> **Data extracts**
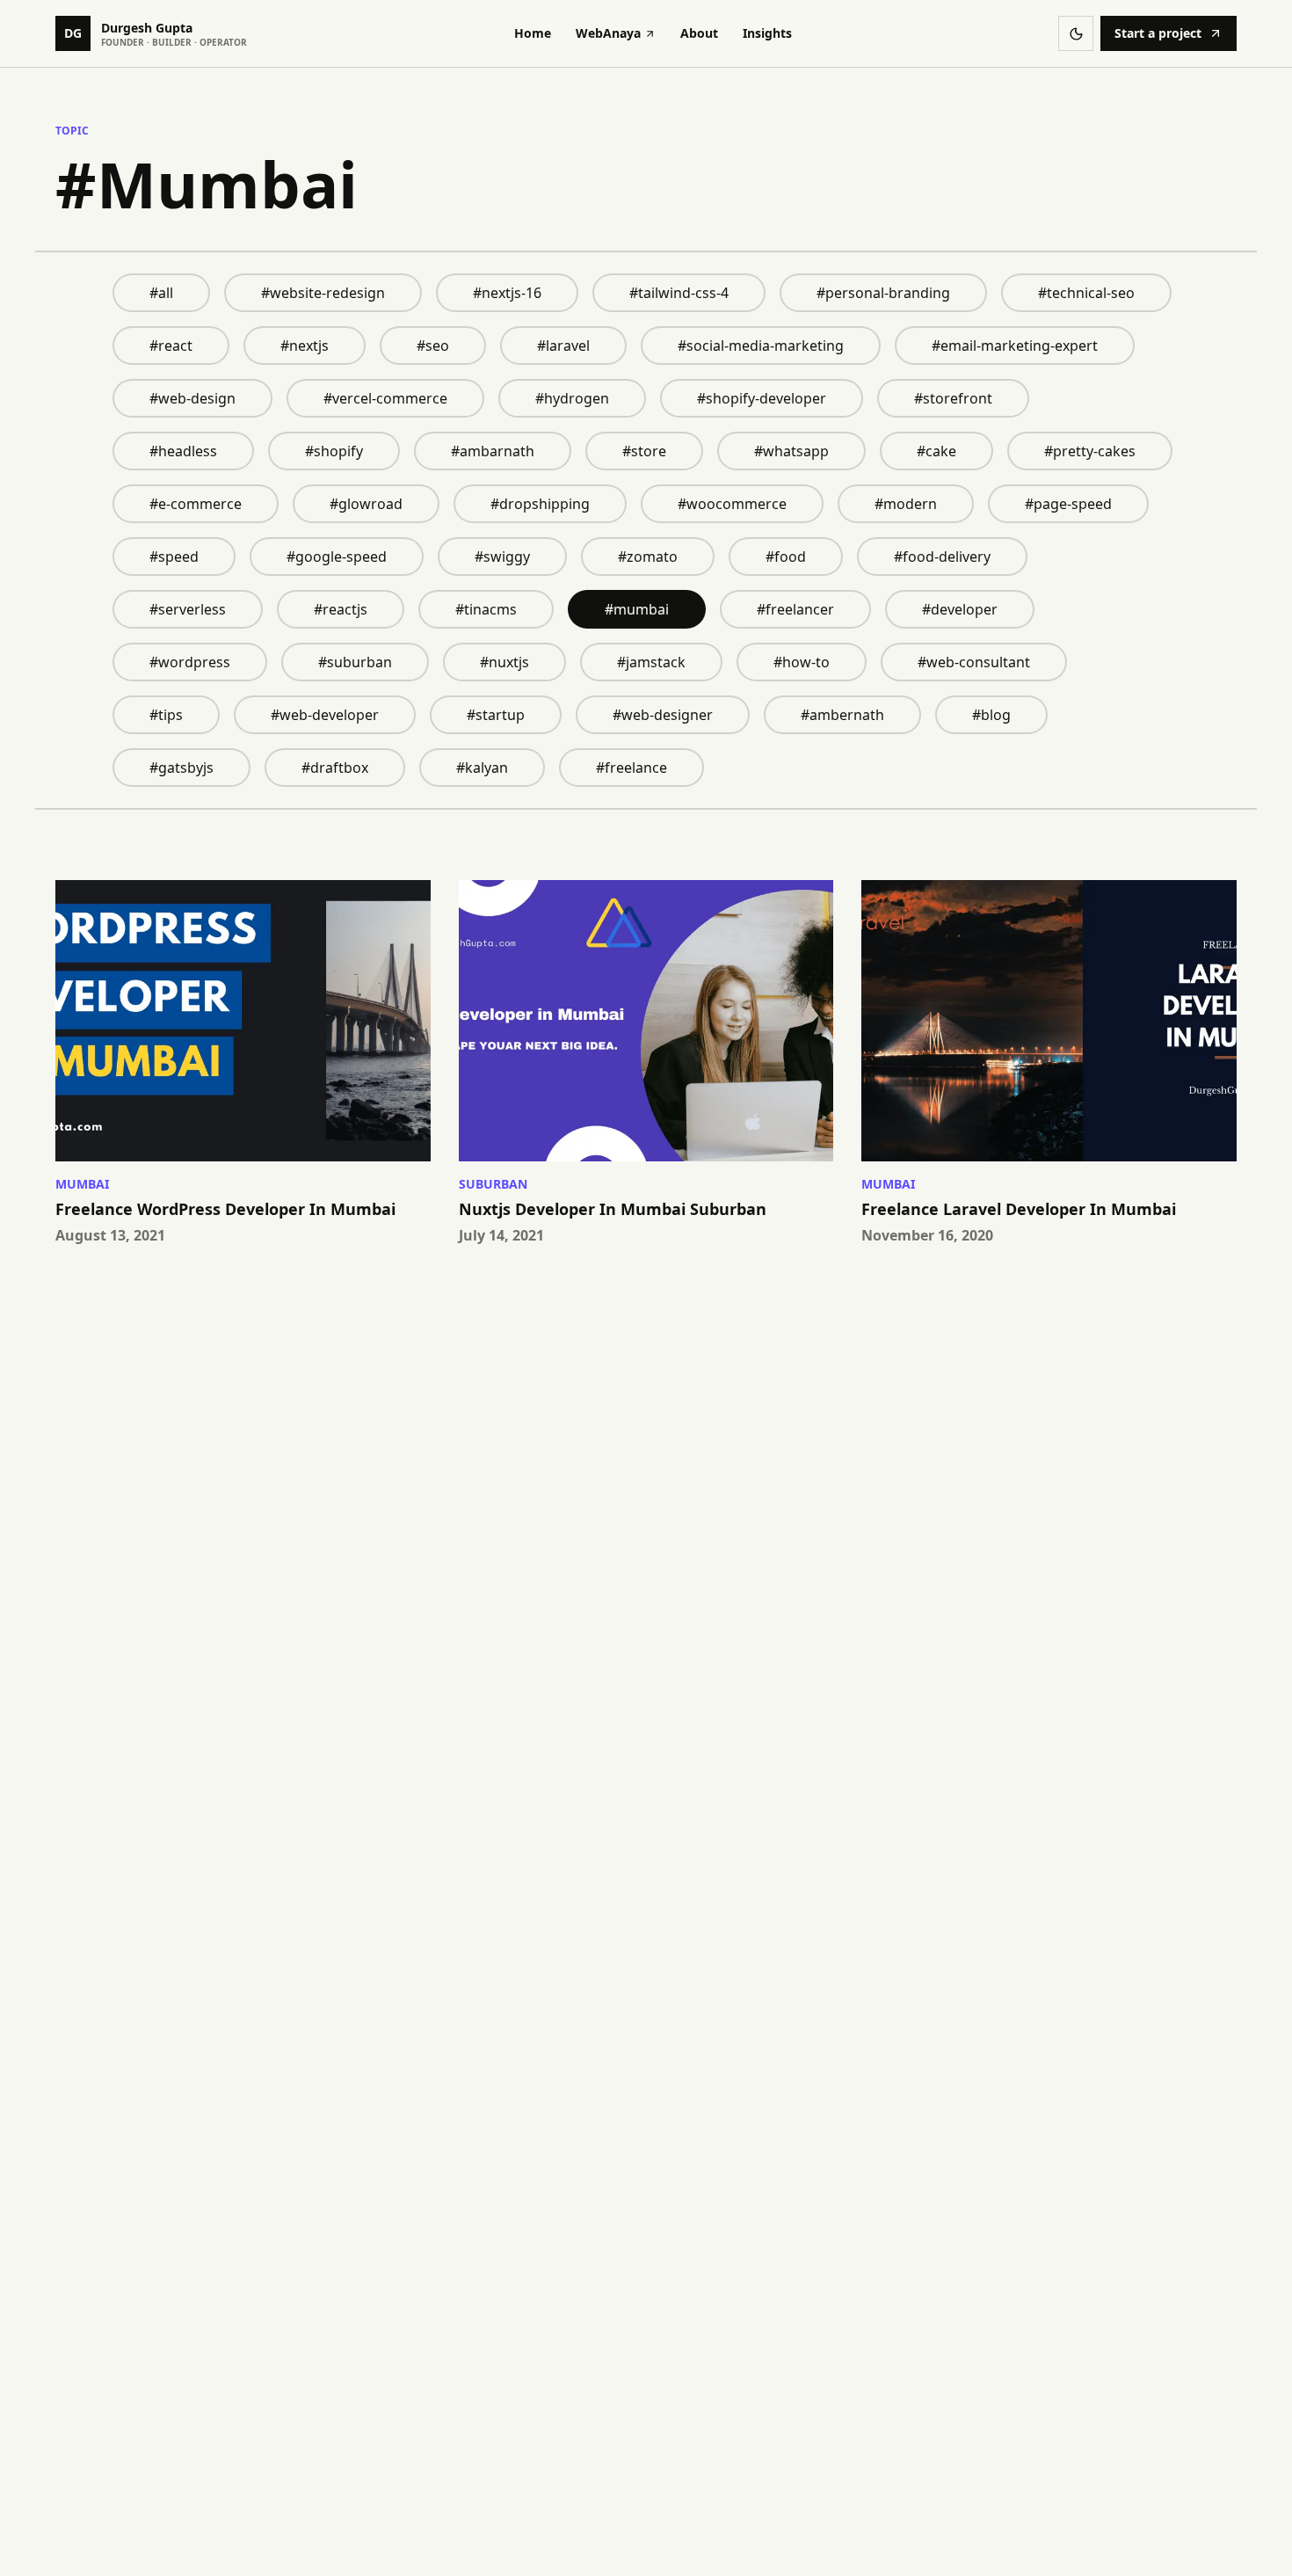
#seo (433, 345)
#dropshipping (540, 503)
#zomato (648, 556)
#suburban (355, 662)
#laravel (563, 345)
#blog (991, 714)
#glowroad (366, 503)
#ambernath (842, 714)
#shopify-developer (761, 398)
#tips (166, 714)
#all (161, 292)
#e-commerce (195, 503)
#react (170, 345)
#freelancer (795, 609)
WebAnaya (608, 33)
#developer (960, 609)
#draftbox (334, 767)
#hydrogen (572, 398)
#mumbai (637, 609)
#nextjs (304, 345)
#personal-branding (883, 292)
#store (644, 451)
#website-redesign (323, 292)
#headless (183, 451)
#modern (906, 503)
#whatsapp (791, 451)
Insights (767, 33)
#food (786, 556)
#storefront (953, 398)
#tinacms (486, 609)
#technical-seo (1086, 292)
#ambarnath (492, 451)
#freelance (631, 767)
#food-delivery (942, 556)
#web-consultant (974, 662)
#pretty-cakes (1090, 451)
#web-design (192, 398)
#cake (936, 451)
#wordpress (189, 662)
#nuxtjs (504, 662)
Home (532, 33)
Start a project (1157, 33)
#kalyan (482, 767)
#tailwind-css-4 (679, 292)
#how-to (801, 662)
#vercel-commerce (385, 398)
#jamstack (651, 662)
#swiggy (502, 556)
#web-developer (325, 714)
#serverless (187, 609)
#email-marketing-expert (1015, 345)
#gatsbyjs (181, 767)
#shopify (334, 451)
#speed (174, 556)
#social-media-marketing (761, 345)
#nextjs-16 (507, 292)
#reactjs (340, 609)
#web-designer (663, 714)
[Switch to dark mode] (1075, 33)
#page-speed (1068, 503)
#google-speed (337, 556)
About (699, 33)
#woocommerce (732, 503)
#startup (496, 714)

> **Problem description**
Every line above should be transcribed word for word; leave the pictures out.

> **Reply to the task**
#seo (433, 345)
#dropshipping (540, 503)
#zomato (648, 556)
#suburban (355, 662)
#laravel (563, 345)
#blog (991, 714)
#glowroad (366, 503)
#ambernath (842, 714)
#shopify-developer (761, 398)
#tips (166, 714)
#all (161, 292)
#e-commerce (195, 503)
#react (170, 345)
#freelancer (795, 609)
WebAnaya (608, 33)
#developer (960, 609)
#draftbox (334, 767)
#hydrogen (572, 398)
#mumbai (637, 609)
#nextjs (304, 345)
#personal-branding (883, 292)
#store (644, 451)
#website-redesign (323, 292)
#headless (183, 451)
#modern (906, 503)
#whatsapp (791, 451)
Insights (767, 33)
#food (786, 556)
#storefront (953, 398)
#tinacms (486, 609)
#technical-seo (1086, 292)
#ambarnath (492, 451)
#freelance (631, 767)
#food-delivery (942, 556)
#web-consultant (974, 662)
#pretty-cakes (1090, 451)
#web-design (192, 398)
#cake (936, 451)
#wordpress (189, 662)
#nuxtjs (504, 662)
Home (532, 33)
Start a project (1157, 33)
#kalyan (482, 767)
#tailwind-css-4 (679, 292)
#how-to (801, 662)
#vercel-commerce (385, 398)
#jamstack (651, 662)
#swiggy (502, 556)
#web-developer (325, 714)
#serverless (187, 609)
#email-marketing-expert (1015, 345)
#gatsbyjs (181, 767)
#shopify (334, 451)
#speed (174, 556)
#social-media-marketing (761, 345)
#nextjs-16 (507, 292)
#reactjs (340, 609)
#web-designer (663, 714)
[Switch to dark mode] (1075, 33)
#page-speed (1068, 503)
#google-speed (337, 556)
About (699, 33)
#woocommerce (732, 503)
#startup (496, 714)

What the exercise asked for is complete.